12.Again, standard terminology creates a problem with regards to our project. The elements of cellular automata are usually referred to as cells, but do not really resemble biological cells (they do not contain a genome). We will thus call them elements or sometimes molecules, the closest biological analog.
13.Elements with different behaviors are allowed in some CAs, usually called non-uniform. Since all the models used in this thesis are uniform, however, we can consider all elements to have identical behavior.
14.There is no theoretical limit to the number of dimensions of a cellular automaton.
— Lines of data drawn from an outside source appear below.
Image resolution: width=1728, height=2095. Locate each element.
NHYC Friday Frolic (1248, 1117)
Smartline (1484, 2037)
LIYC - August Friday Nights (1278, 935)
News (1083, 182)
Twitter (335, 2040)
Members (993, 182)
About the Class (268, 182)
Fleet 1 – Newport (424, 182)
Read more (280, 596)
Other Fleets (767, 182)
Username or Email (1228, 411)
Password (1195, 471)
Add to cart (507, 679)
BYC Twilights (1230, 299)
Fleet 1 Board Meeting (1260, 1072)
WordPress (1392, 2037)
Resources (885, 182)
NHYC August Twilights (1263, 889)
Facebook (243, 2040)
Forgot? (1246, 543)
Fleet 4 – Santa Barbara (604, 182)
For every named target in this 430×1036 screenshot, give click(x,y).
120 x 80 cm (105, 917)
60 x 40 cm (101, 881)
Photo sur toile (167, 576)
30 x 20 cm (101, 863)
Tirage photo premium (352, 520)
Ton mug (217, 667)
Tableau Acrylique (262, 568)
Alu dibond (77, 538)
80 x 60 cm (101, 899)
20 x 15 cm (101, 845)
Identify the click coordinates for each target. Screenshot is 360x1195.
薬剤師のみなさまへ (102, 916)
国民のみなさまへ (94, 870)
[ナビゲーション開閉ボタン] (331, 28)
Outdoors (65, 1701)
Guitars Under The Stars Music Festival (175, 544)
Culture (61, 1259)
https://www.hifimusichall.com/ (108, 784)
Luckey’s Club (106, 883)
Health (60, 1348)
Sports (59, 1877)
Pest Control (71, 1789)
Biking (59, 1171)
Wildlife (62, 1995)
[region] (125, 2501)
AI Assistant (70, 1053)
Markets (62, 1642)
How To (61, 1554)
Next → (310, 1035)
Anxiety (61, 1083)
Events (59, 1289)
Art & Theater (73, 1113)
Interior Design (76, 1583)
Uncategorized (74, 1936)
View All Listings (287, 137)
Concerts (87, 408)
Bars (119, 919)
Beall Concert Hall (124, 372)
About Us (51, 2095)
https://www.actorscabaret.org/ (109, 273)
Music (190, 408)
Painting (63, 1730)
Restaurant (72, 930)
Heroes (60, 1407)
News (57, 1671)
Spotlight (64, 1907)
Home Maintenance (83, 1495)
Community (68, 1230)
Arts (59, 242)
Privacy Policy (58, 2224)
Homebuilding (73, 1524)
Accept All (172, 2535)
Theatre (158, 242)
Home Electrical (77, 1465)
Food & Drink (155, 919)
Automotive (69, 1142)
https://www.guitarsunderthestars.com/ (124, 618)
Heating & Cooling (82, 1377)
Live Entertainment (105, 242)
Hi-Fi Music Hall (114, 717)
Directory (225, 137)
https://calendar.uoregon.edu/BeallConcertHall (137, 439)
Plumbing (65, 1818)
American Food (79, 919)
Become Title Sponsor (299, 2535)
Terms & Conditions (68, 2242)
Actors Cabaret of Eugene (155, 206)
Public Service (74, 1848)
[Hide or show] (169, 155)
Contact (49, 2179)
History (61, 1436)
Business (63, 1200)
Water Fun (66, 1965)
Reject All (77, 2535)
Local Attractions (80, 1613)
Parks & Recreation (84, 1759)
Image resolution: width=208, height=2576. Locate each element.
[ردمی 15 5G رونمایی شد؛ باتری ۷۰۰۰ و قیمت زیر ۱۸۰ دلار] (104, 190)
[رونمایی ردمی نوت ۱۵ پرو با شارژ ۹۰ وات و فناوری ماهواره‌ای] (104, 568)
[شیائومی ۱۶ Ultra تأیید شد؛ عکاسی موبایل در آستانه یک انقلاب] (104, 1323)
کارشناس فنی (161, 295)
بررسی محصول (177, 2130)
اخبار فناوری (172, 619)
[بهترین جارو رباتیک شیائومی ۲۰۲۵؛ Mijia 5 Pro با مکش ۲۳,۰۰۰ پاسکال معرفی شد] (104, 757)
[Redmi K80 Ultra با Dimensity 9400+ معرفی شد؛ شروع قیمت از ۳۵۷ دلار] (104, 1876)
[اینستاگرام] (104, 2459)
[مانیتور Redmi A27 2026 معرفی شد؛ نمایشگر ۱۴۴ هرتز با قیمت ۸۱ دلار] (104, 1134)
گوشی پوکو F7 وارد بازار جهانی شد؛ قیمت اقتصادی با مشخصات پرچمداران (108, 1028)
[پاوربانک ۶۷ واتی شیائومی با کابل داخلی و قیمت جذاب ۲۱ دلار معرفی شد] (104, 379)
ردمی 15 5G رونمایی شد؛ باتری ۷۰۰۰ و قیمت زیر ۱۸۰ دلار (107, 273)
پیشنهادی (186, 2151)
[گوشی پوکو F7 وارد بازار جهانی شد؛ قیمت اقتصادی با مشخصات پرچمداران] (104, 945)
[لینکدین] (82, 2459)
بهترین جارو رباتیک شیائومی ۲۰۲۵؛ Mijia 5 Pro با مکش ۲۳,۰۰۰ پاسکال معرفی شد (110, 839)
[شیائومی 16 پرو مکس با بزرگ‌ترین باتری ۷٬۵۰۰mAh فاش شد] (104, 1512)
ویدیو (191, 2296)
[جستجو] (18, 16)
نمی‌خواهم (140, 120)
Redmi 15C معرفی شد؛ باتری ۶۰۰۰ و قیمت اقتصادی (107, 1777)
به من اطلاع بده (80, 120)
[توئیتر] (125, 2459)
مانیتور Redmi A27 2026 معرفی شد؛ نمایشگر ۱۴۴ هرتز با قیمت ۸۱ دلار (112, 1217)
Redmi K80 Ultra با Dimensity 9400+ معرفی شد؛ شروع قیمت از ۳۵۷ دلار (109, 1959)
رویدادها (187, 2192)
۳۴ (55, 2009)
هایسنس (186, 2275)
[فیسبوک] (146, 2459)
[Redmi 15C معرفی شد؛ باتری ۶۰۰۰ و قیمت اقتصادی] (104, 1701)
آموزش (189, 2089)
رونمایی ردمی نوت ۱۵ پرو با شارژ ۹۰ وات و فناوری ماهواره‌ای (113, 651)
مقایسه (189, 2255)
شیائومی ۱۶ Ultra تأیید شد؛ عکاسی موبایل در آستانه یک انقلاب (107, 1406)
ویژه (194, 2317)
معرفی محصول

However, CA being, essentially, graphic-oriented models, the need to display their activity imposes a practical limit: the greatest majority of existing automata are either one- or two-dimensional, and while we are aware of the existence of some three-dimensional automata, we have no knowledge of any implementation in four or more dimensions. All of the automata used to study self-replication are two-dimensional.
15.A typical lookup table entry for a 2-state 9-neighbors automaton would have the form:
16.For example by assuming a "default" behavior (e.g., the next state will remain equal to the current state unless a rule specifies otherwise).
17.Let us remember that the computers von Neumann was familiar with were based on vacuum-tube technology, and that vacuum tubes were much more prone to failure than modern transistors. Moreover, since the writing and the execution of complex programs on such systems represented many hours (if not many days) of work, the failure of a system had important consequences in wasted time and effort.
18.You will note that we use the terms self-replication and self-reproductioninterchangeably. In reality, the two terms are not really synonyms: self-reproduction is more properly applied to the reproduction of organisms, while self-replication concerns the cellular level. As we will see, the more correct term to use in this circumstance would probably be self-replication, but since von Neumann favored self-reproduction, we will ignore the distinction.
19.The memory of von Neumann's automaton bears a strong resemblance to the biological genome. This resemblance is even more remarkable when considering that the structure of the genome was not discovered until after the death of von Neumann.
20.An organ in this context can be seen as a self-supporting structure capable of a single sub-task.
21.By default, all elements remain in the same state.
22.Some additional states are indeed required for the operation of the automaton, but they are either inert (e.g., the black quiescent state and the white band) or transient.
23.The process also resembles the biological process of cloning. It is self-replication in the sense that it is handled by the hardware itself, and it is cloning in the sense that all data come from an external source.